Nor does Wagoner have much maneuvering room on the No. 1 GM cost bogey: health care. Like all of corporate America, GM is seeing an astronomic escalation in health care costs, but GM's problem is far worse because of benefits it has lavished on members of the United Auto Workers. Unlike almost any employees anywhere, UAW members contribute nothing toward health insurance, have only minimal deductibles, and fork over tiny co-pays for office visits and prescriptions. Retiree health care alone will cost GM $5.3 billion this year--up $1 billion from a year ago. That's nearly 5% of the company's North American revenues.

Wagoner blames that rise for effectively eating up GM's productivity improvements. Yet he never publicly raises the subject of union givebacks, as other companies have, or of reopening the contract, which doesn't expire until 2007. Asked about this in March, all he would say was, "We're going to try to work with the UAW. We can make a lot of progress with cooperation." Charging each retiree $100 a month more for health care would save the company $500 million a year. Wagoner is due to meet with union officials in mid-April.

Life for GM will get harder in the coming months, as weaning buyers from cash incentives will likely punish sales. Nor is it easy to foresee GM's growing much stronger in the long run. What the company needs more than anything are a few smash hits, like the original Chrysler minivan or the Ford Taurus, which will reestablish GM as a leader again. Wagoner is now pinning his hopes on the redesign of the Suburban and other large SUVs. But the new models won't reach market until the first quarter of 2006, and with interest rates and gasoline prices going up, they are unlikely to be as successful as their predecessors.

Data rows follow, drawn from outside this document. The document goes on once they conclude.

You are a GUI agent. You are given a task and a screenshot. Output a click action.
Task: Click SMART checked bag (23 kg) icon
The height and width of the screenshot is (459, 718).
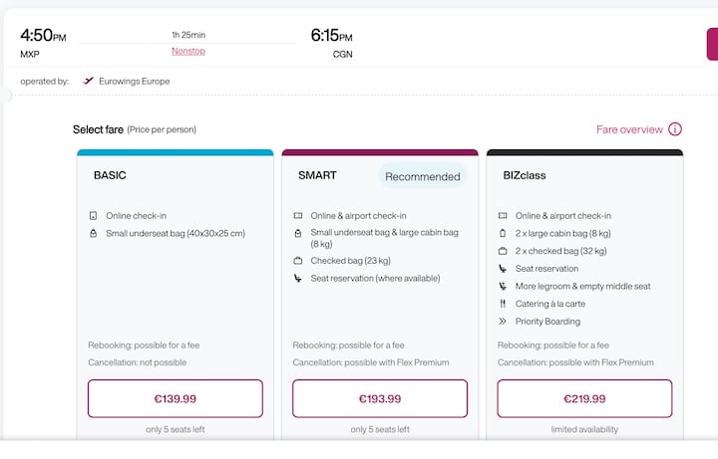point(298,261)
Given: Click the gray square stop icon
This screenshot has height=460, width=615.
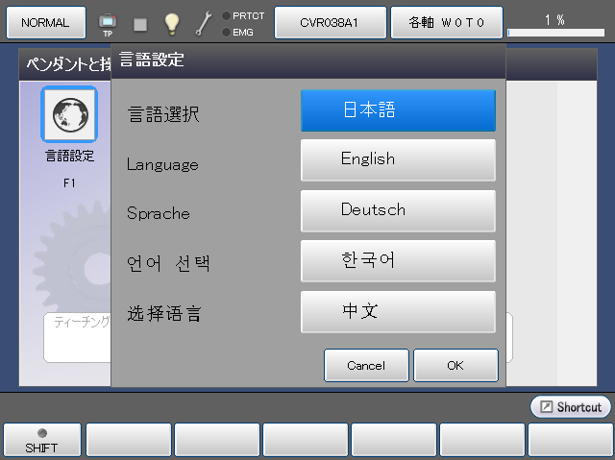Looking at the screenshot, I should tap(139, 23).
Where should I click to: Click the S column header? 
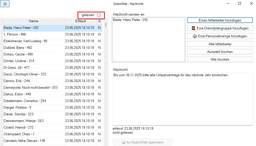point(99,21)
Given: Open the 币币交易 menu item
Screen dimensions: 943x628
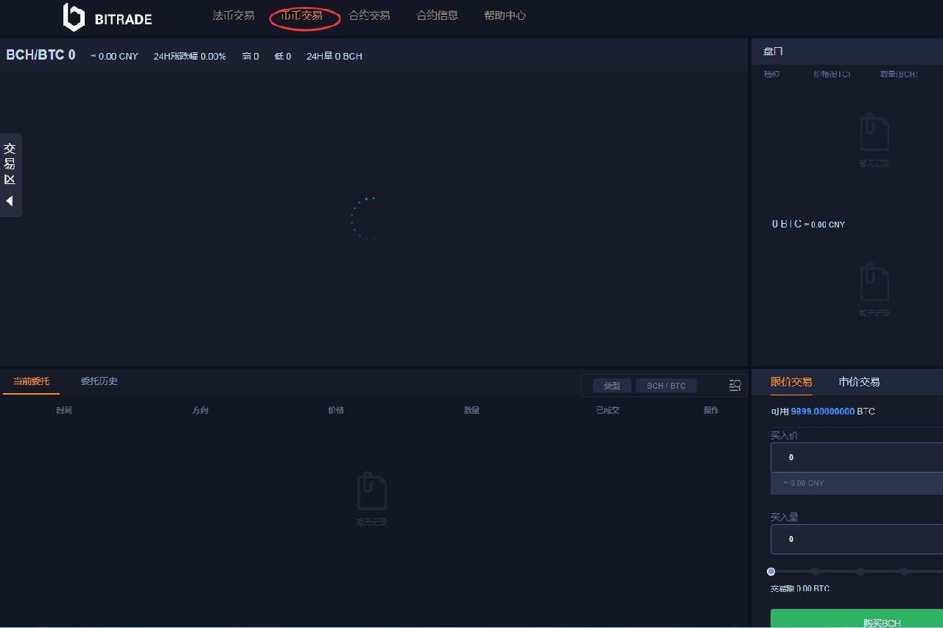Looking at the screenshot, I should 302,15.
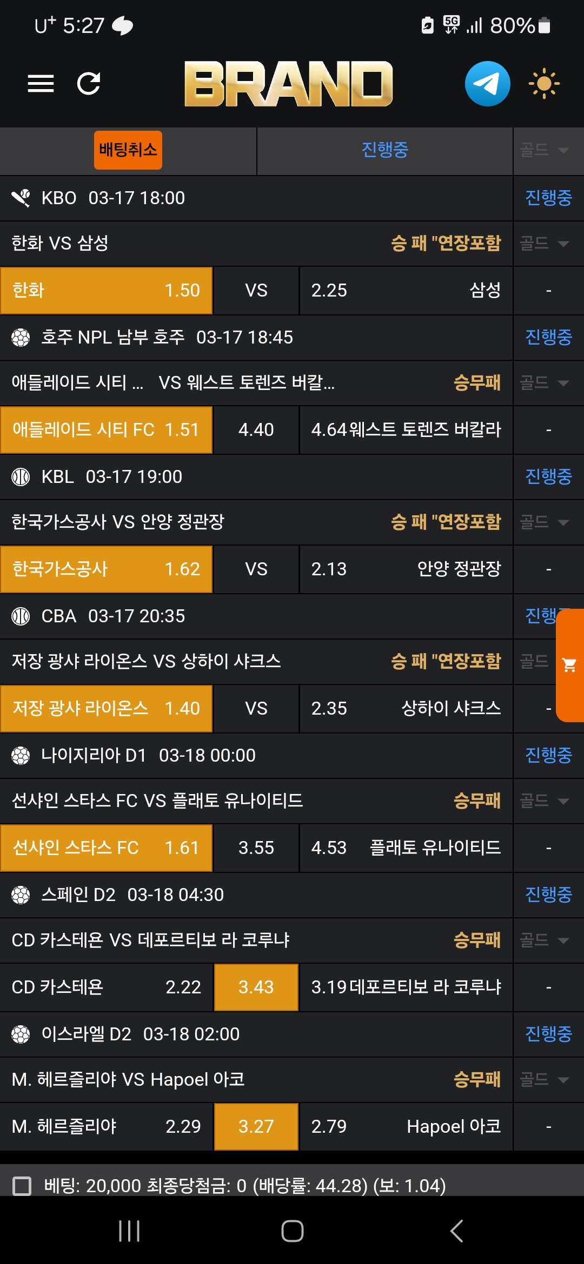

Despite his setbacks, Wagoner's job seems safe for now. His energy and persistence would make him a superstar running just about any other company. His biggest shortcoming is his inability or unwillingness to make the grand gesture--a deal with the UAW, a public firing, a technological breakthrough--that would galvanize the company and capture the public's imagination. But if GM were easy to fix, the job would have already been done. Combining operations with a Honda or BMW, for instance, would provide an enormous boost, but each company has opposed merging with a stronger partner in the past, and neither would be willing to take on GM's legacy obligations.

A decade ago John Smale, the retired Procter & Gamble CEO who served as GM's nonexecutive chairman, declared that the job of GM's CEO wasn't to boost the stock price or return shareholder value. Rather it was to "sustain the enterprise." The implication was that GM's true mission is to provide jobs for its employees, business for its suppliers, cars for its dealers, and pensions for its retirees. Given the recent events, that may be the best that the company can hope for. Shareholders will have to decide whether to go along for the ride.